Abstract
Summary
Background
There are ongoing concerns about the quality of care provided to patients with allergic disorders in Scotland, but there are relatively few reliable data on the overall disease burden. We sought to: (1) describe the incidence, prevalence and outcome of allergic disorders; (2) estimate healthcare burden and costs; and (3) investigate ethnic variations in the epidemiology and outcomes from allergic disorders in Scotland.
Methods
Data sources: national surveys; primary care data; prescribing and medication data; hospital admissions data and mortality data.
Results
Allergic disorders are extremely common in Scotland, affecting about one in three of the population at some time in their lives. Incidence was highest for eczema (10.2 per 1000 registered patients). Over 4% of all GP consultations and 1.5% of hospital admissions were for allergic disorders. There were 100 asthma deaths in 2005 (20 per million people). Direct healthcare costs for allergic disorders were an estimated £130 million per year, the majority of these being incurred in primary care and related to asthma.
Conclusions
Allergic disorders are common in Scotland and given the very high proportion of children now affected, the high disease burden associated with these conditions is likely to persist for many decades.
Introduction
In recent decades, there has been a dramatic increase in the prevalence of a number of allergic disorders in the UK, resulting in considerable challenges to an ill-prepared National Health Service (NHS). 1, 2, 3, 4 Concerns regarding the quality of allergy care were particularly highlighted in the Royal College of Physicians report Allergy: the unmet need, 5 which in turn precipitated parliamentary enquiries into allergy care provision in both England 6 and Scotland. 7, 8
Much of the epidemiological work underpinning the Royal College of Physicians report was based on detailed secondary analyses of available healthcare data-sets, with a focus on those data-sets most relevant to England and Wales. 1 Important data-sets of particular relevance to the Scottish context were, because of time and resource constraints, in the main overlooked. 9
The aim of this study was to describe the epidemiology, morbidity, mortality and economic costs to NHS Scotland of allergic disorders.

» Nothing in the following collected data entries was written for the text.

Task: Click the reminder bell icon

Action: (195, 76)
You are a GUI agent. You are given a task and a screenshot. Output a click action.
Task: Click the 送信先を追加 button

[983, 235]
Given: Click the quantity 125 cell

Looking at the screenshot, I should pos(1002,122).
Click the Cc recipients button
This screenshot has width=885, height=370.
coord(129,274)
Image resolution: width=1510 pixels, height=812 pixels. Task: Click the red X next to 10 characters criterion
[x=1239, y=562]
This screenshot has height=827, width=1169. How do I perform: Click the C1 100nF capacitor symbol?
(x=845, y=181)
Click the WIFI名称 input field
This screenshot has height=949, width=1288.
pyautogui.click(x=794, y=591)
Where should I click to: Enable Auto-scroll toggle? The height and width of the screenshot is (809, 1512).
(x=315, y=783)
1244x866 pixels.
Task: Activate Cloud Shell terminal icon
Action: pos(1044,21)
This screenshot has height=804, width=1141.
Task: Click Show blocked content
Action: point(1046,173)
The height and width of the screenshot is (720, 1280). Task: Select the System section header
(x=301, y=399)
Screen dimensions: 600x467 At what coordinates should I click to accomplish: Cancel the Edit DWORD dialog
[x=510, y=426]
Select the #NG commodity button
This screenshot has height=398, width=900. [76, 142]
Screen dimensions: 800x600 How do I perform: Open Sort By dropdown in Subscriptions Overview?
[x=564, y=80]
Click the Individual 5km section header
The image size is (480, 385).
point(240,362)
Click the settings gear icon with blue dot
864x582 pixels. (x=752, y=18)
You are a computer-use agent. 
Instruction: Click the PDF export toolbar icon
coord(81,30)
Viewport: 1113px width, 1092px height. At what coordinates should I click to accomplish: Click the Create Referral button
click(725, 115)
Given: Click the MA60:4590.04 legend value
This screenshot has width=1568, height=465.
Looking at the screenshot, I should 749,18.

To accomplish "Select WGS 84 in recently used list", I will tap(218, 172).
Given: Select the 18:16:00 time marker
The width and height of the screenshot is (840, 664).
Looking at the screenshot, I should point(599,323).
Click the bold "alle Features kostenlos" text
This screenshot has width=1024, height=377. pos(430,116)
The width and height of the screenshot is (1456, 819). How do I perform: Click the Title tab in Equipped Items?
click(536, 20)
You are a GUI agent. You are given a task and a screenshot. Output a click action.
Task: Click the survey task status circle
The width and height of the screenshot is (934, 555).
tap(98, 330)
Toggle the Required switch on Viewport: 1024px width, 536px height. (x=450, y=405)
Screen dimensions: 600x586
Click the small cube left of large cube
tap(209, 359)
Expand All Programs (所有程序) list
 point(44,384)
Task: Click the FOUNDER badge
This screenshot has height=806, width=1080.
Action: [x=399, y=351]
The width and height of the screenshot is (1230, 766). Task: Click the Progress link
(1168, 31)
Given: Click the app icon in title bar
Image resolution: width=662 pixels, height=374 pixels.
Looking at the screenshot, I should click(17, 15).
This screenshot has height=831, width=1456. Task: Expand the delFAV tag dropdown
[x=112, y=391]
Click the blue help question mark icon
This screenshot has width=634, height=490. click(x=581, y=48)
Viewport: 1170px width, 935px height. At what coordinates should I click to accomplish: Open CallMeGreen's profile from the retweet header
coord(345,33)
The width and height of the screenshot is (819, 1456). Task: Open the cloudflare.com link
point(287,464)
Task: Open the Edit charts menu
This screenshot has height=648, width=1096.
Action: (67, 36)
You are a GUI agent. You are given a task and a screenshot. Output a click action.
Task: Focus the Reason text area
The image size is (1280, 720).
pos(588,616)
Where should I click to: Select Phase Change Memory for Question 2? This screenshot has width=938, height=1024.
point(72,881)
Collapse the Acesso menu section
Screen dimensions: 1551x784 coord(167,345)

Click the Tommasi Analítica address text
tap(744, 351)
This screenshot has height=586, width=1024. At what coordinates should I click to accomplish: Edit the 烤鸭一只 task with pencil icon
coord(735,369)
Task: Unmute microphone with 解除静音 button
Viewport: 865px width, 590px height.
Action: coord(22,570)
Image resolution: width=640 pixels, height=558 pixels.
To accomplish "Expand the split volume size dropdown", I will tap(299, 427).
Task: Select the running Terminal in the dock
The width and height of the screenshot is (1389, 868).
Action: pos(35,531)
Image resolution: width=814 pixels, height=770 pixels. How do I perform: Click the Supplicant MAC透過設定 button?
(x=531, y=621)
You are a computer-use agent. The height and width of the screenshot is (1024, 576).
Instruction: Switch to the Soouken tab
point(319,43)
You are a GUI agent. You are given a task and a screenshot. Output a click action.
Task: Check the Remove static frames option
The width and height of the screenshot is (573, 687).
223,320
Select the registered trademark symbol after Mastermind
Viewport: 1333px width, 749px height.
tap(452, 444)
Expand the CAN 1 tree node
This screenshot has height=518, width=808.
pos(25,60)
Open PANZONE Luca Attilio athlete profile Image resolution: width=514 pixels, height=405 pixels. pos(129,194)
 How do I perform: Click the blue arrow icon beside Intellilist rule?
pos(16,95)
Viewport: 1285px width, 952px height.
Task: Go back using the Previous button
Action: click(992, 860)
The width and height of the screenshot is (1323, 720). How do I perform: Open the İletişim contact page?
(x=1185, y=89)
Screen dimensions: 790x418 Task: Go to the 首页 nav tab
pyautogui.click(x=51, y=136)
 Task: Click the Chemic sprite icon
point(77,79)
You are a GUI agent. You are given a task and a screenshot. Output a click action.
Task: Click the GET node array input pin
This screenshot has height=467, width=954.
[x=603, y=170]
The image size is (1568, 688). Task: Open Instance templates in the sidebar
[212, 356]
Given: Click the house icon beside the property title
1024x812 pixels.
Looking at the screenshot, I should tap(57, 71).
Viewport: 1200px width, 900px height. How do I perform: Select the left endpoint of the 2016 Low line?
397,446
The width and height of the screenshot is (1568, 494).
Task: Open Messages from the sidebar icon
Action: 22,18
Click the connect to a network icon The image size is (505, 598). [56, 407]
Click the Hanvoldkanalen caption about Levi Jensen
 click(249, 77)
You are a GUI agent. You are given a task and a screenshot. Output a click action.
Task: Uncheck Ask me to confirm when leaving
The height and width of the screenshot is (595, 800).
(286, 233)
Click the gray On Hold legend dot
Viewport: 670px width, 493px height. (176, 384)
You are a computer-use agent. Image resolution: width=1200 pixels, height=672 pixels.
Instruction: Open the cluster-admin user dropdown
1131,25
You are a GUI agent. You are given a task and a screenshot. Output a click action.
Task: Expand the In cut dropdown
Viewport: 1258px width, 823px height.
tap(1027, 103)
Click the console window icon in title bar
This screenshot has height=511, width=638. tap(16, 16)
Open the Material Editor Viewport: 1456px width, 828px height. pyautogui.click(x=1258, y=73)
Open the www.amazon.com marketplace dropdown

In seeking to answer these questions, we focused on the following conditions: allergic conjunctivitis; allergic rhinitis; anaphylaxis; angioedema; asthma; drug allergy; eczema/atopic dermatitis; food allergy; urticaria; and allergies not classified elsewhere. Our secondary aim was to investigate ethnic variations in the epidemiology and outcomes from these allergic disorders. In addition, Scotland's position in international allergy rankings was considered.
Methods
Data-sets
Data were collected from routine health information sources and large, high quality national and international surveys. Surveys included the 1995, 1998 and 2003 Scottish Health Surveys (SHS), 10 the 2001 Health Survey for England (HSE) for comparative purposes, 11 and the International Study of Allergies and Asthma in Childhood (ISAAC). 12 Appendix 1 shows questions on allergy used in these surveys. Primary care healthcare data were obtained through the Information Services Division (ISD) of NHS National Services Scotland, for the Practice Team Information programme 13 and the Quality and Outcomes Framework 14 of the General Medical Services contract, from the Primary Care Clinical Informatics Unit, and from the QRESEARCH programme. 15 Data on prescribing were provided by the Prescription Cost Analysis programme 16 (part of ISD) and from over-the-counter sales 17 for prescribing and medication. Data for continuous inpatient stays (the same continuous spell of inpatient treatment) were provided by ISD from the Scottish Morbidity Record (SMR01) 18 and mortality data from the General Register Office for Scotland (GROS). 19 A description of the salient features of these data-sets is given in Appendix 2.
Definitions
Allergic disease definitions were based on those used in the SHS, HSE and ISAAC surveys (Appendix 1), Read codes for primary care data (Appendix 3) and the World Health Organization's (WHO) International Classification of Diseases (ICD 10) codes for SMR01 (Appendix 4).
Statistical methods
Incidence rates from primary care were calculated as the number of new cases of disease diagnosed in a specific year divided by the total number of patients registered with the study practices for that year (to give person years of exposure). These rates were multiplied by 1000 to give rates per 1000 registered patients per year. Lifetime prevalence was estimated from the number of GP patients with a recorded diagnosis of the disease at any point since being registered with a practice divided by the total number of patients registered with the study practices. These rates were standardized by sex and five-year age bands using the estimated mid-year Scottish population (obtained from GROS population estimates). Rates were multiplied by 1000 to give rates per 1000 registered patients. These rates were also standardized by sex and five-year age bands using the estimated mid-year (2004) English population and multiplied by 1000 to give rates per 1000 registered patients to compare with English primary care (QRESEARCH) data. All analyses were undertaken using SPSS v 13.0.
Assessing costs
The cost of GP consultations, hospital inpatient stay and day cases were calculated using unit costs and national estimates for measures of healthcare utilization. 20, 21 Community prescription costs were estimated using ISD prescription data using the standard Defined Daily Dose (DDD) and Gross Ingredient Cost (GIC). The DDD, as defined by the WHO is the assumed average maintenance dose per day for a drug when used for its main indication in adults. 22 The GIC is the cost of an item before any discounts that may be made by the supplier to pharmacies; it does not include dispensing costs or fees. Fees paid by the recipient are also excluded; this equates with the Net Ingredient Cost. 23
Results
Incidence, prevalence and outcomes of allergic disorders
Incidence of new primary care diagnoses; 95% confidence interval (CI) by gender and diagnosis; rate per 1000 registered patients per year, Scotland 2003–2004 (Source: PCCIU)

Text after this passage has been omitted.